Ananas: two decades of hope and support for neurofibromatosis patients
Neurofibromatosis (NF) is a rare genetic disorder affecting thousands globally, yet it remains largely misunderstood. In Italy, Ananas APS (Associazione Nazionale Aiuto per le Neurofibromatosi, amicizia e solidarietà), a non-profit organization, has been a steadfast ally for patients and families since 2003. Founded by patients and their parents, this nonprofit has grown into a national force for advocacy, research, and emotional support.
Maria Malatesta, president of Ananas, explores with us the association’s roots, mission, and social impact, and how Konecta Foundation supports Ananas.
From personal struggles to collective strenght
Ananas was born from the lived experiences of its four founders: two adults living with NF1 and two parents of children with the same condition. They recognized the need for a place where patients could find not only medical guidance but also solidarity.
Since then, Ananas has helped build a sense of belonging for the 25,000 people affected by NF in Italy. Through friendship and advocacy, they’ve created a space where no one feels alone.
Thanks to the support of Konecta Foundation, Ananas has recently launched a dedicated project aimed at helping individuals with NF access the job market. The initiative focuses on skills development and training to enhance employability, while promoting a more inclusive vision of work. The goal is to ensure that people with rare diseases can pursue meaningful employment that reflects their capabilities and not only their limitations.
“We believed that by standing together, we could face a rare disease with greater strength.” Malatesta says.
A community with purpose
Over time, Ananas has become what they call a “big family,” where each voice matters and every story is heard. Its core mission is to improve the quality of life for people with NF and Schwannomatosis through emotional, psychological, legal, and practical support.
Their work includes:
- Promoting awareness of NF and the importance of specialized care
- Providing legal aid and psychological counseling
- Supporting scientific research into NF’s genetic mechanisms and possible treatments
- Engaging policymakers and institutions to ensure rare diseases are not forgotten
This holistic, person-centered approach is what makes Ananas’ work stand out, fostering dignity, empowerment, and long-term support for its members.
Women at the heart of the conversation
Ananas pays particular attention to the challenges women face. As its president explains:
“Women can be both the most fragile and the strongest part of a family affected by NF.”
Many mothers breathe the emotional weight of their child’s diagnosis, grappling with guilt and pressure. Some step into the role of fierce advocate, reaching out to Ananas for guidance and answers.
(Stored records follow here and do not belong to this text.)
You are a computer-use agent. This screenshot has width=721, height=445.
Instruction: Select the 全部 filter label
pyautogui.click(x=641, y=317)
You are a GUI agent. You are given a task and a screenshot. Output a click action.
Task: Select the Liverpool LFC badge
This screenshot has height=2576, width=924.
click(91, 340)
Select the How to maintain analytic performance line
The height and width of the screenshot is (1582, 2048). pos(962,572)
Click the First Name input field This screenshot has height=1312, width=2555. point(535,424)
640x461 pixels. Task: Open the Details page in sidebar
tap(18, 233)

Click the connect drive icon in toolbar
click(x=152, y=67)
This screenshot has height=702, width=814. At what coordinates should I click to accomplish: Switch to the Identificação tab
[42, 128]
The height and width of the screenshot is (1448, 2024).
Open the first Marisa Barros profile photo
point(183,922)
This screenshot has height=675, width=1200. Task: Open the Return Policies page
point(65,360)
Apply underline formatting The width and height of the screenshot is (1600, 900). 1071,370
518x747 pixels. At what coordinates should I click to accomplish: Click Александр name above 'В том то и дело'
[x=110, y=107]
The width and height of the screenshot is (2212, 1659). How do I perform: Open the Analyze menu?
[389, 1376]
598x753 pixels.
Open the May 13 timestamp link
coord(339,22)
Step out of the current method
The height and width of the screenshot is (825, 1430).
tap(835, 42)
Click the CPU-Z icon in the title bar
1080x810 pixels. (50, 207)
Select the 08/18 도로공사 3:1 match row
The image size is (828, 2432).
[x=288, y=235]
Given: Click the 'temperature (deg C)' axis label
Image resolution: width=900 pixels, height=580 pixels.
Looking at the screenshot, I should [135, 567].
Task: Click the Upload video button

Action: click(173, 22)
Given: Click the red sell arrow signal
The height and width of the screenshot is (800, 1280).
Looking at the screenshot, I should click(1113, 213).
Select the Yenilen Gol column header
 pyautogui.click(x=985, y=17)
Others, living with visible signs of the disease, face discrimination, isolation, or difficult relationships.
Ananas provides tailored psychological support in these cases, ensuring women feel seen and supported, and helping them reclaim their autonomy and dignity.
Impact and milestones
Over two decades, Ananas has achieved major milestones. It is now recognized across Italy’s rare disease landscape, partnering with hospitals, institutions, and other associations. At the European level, it is a founding member of NF Patient United, working to influence rare disease policies and research agendas.
On the ground, its initiatives are practical and people-focused including school education programs, hospital volunteering, legal and psychological services, parenting support, employment training, and more.
“Our biggest success,” Maria Malatesta says, “is the community we’ve built. People who feel they belong, who help one another, and who know their lives matter.”
The partnership with Konecta Foundation
Last year, Ananas launched a new employment-focused project with the support of the Konecta Foundation. The opportunity came through a Konecta employee who is also an Ananas member, illustrating how community and professional networks can intersect for good.
The project supports NF patients in developing job skills and finding meaningful employment. It aims to promote self-worth and inclusion.
“People with rare diseases have so much to offer,” Malatesta continues. “They are not a burden, they are a resource. They bring unique resilience and awareness that enriches workplaces and communities alike.”
A story of courage and connection
Among the many lives touched by Ananas, the story of a mother from Armenia is particularly powerful. She reached out after her 4-year-old son was diagnosed with a severe form of NF1 and despite a devastating prognosis, she refused to give up and contacted Ananas before arriving in Italy. The team immediately stepped in, organizing support, medical consultations, and emotional care. During her time in Italy, Ananas helped ease the pain of separation from her homeland and family, while guiding her through the treatment process.
Today, thanks to this network of support and the skill of Italian doctors, the mother faces the future with greater hope and strength. She knows more about her child’s condition, and more importantly she no longer feels alone.
Ananas APS continues to grow, driven by the belief that no one affected by a rare disease should be left behind. Their work blends advocacy and empathy proves that even in the face of chronic, incurable conditions, there is always space for hope, dignity, and sense of community.